I only just discovered that I can run a binomial model (passing in data that is a summary of e.g., hits and misses) rather than a bernoulli model (passing is separate observations with 1 row in the data for each hit or miss per respondent). With the bernoulli version, the data was 700k rows, whereas it was about 20 for the binomial model. The binomial ran in 3 seconds whereas I had to wait so long that I stopped trying the bernoulli model.
Is there a similar way of passing in summaries for categorical models and cumulative/ordinal models? It seemed like the sampling was just so much slower with such a large amount of data, and I wondered if these other types of models could also be sped up if one could just work with a summary of the categories selected.
I use brms rather than Stan directly.
Hi @JimBob for categorical responses there is support in brms using
family = multinomial() where the response variable is expressed as a matrix, I used this model here. Post-processing from brms was really convenient for this.
Not sure about ordinal responses though, I don’t think I’ve seen a situation where multiple trials per observation from ordered categories would fit, but makes sense. As the
cumulative() family for example accepts an ordered factor, it would need a different format for the input data.
That’s great, thank you! I think using multinomial could massively speed up some worryingly long sampling times I had for large datasets.
I would have thought it might also be possible to just extend this kind of data input format to cumulative by just having some additional input that specifies an order for the responses, or specifying the factor order in the data that is put in. I don’t know much about how that would all work under the hood though!

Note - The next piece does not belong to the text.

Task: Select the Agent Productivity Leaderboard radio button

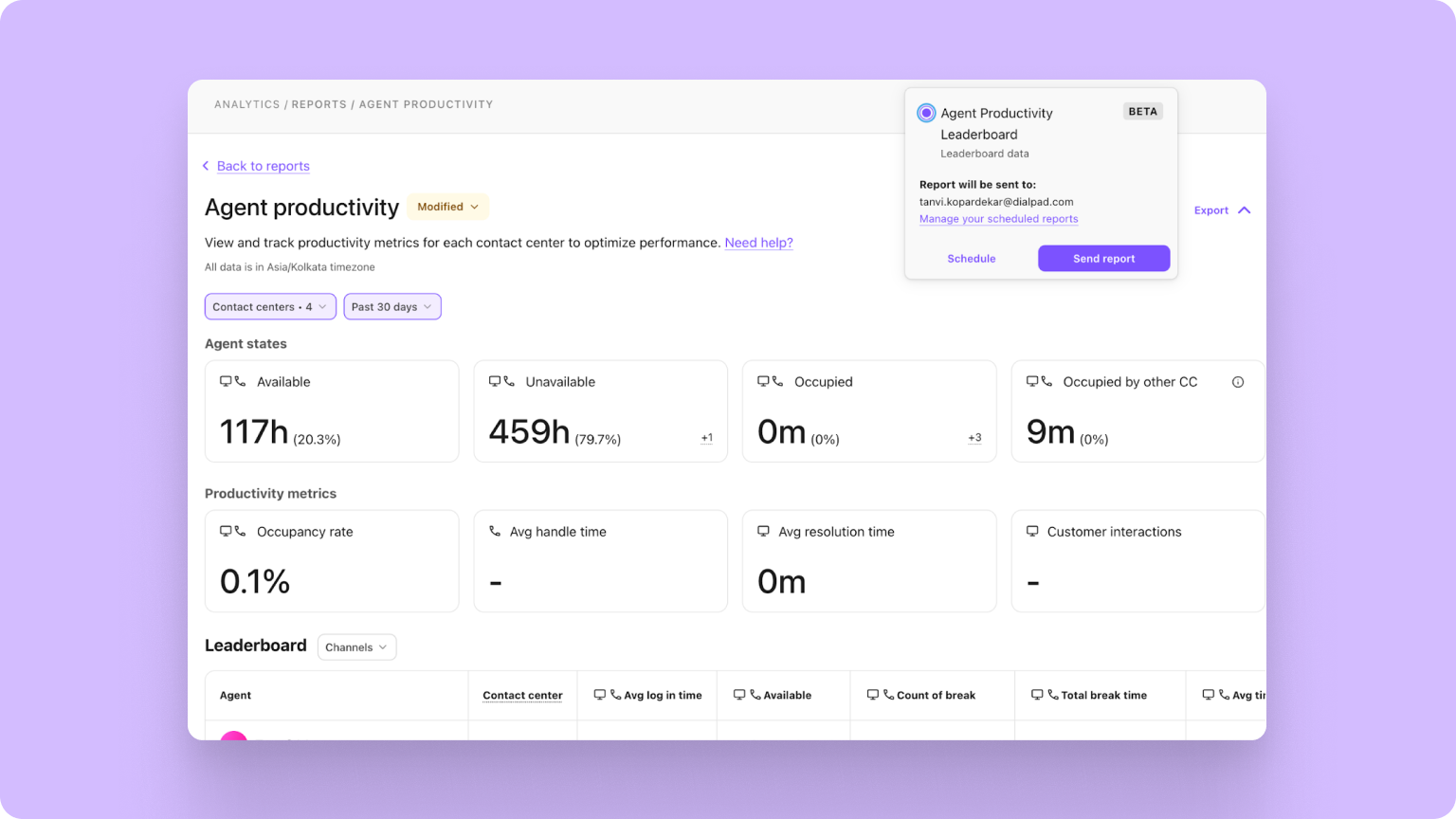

For any outcome where observations are independent (including the cumulative logit case), you can use
weights() in the model formula to specify frequency weights. For example
y | weights(w) ~ x1 + x2
From page 42 in the
brms CRAN documentation
For all families, weighted regression may be performed using weights in the aterms part. Internally, this is implemented by multiplying the log-posterior values of each observation by their
corresponding weights. Suppose that variable wei contains the weights and that yi is the response
variable. Then, formula yi | weights(wei) ~ predictors implements a weighted regression.
This would work if you have a large number of observations that are identical on
x2. You could then count the number of rows that correspond to each combination and treat that as your frequency weight variable (
w in the formula above).
That is a very clever way of thinking about it! So I could, for example, take my very long data frame, but then just summarise it according to the number of people falling into each unique combination of outcome and predictors. Then use the number of people in each said combination as a weight. That is really cool!